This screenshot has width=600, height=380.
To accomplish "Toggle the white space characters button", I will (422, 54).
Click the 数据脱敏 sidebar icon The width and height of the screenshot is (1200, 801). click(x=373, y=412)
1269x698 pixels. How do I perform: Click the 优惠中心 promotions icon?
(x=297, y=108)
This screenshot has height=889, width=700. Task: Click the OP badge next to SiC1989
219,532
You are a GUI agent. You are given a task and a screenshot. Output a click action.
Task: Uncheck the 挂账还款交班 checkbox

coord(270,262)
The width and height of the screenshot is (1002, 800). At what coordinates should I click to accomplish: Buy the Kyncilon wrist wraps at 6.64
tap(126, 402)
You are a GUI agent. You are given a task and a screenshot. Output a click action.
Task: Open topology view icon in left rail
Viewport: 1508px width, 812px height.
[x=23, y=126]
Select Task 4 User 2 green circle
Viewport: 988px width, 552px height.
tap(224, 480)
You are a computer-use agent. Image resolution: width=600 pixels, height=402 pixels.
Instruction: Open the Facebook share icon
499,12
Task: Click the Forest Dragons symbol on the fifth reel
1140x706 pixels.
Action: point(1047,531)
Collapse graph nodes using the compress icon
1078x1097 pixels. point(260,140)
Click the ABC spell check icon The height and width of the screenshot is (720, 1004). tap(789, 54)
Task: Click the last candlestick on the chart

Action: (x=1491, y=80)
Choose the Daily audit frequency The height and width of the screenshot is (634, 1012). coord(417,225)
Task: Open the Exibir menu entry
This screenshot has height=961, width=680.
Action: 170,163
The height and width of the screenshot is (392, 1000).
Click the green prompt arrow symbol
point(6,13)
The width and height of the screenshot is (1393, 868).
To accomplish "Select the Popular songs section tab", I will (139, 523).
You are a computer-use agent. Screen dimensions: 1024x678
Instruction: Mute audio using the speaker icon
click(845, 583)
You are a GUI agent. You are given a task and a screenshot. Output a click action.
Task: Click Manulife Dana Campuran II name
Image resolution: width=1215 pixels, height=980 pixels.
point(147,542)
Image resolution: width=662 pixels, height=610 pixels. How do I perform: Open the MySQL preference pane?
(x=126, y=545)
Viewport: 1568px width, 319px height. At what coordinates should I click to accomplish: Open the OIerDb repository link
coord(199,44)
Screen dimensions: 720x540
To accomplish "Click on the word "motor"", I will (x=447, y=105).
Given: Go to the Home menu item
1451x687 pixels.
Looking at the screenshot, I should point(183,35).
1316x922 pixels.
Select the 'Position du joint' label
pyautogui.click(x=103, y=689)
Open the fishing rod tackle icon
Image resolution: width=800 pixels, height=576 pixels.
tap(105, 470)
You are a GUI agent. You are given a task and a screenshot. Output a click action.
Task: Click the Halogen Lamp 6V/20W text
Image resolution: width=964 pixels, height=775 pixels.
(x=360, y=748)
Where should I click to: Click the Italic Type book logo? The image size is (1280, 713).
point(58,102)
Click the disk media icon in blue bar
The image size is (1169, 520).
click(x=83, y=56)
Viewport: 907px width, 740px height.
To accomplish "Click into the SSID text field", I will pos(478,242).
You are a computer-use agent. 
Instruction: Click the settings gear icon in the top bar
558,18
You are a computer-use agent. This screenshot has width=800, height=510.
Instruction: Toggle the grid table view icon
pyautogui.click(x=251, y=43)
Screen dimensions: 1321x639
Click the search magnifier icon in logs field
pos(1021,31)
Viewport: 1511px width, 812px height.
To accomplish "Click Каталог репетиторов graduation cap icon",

▶ Task prompt
This exercise asks for the line with "Instruction: Click the" and all lines after it through the end of the records above, retyped exactly and with nothing else.

▶ Response to this task
Instruction: Click the settings gear icon in the top bar
558,18
You are a computer-use agent. This screenshot has width=800, height=510.
Instruction: Toggle the grid table view icon
pyautogui.click(x=251, y=43)
Screen dimensions: 1321x639
Click the search magnifier icon in logs field
pos(1021,31)
Viewport: 1511px width, 812px height.
To accomplish "Click Каталог репетиторов graduation cap icon",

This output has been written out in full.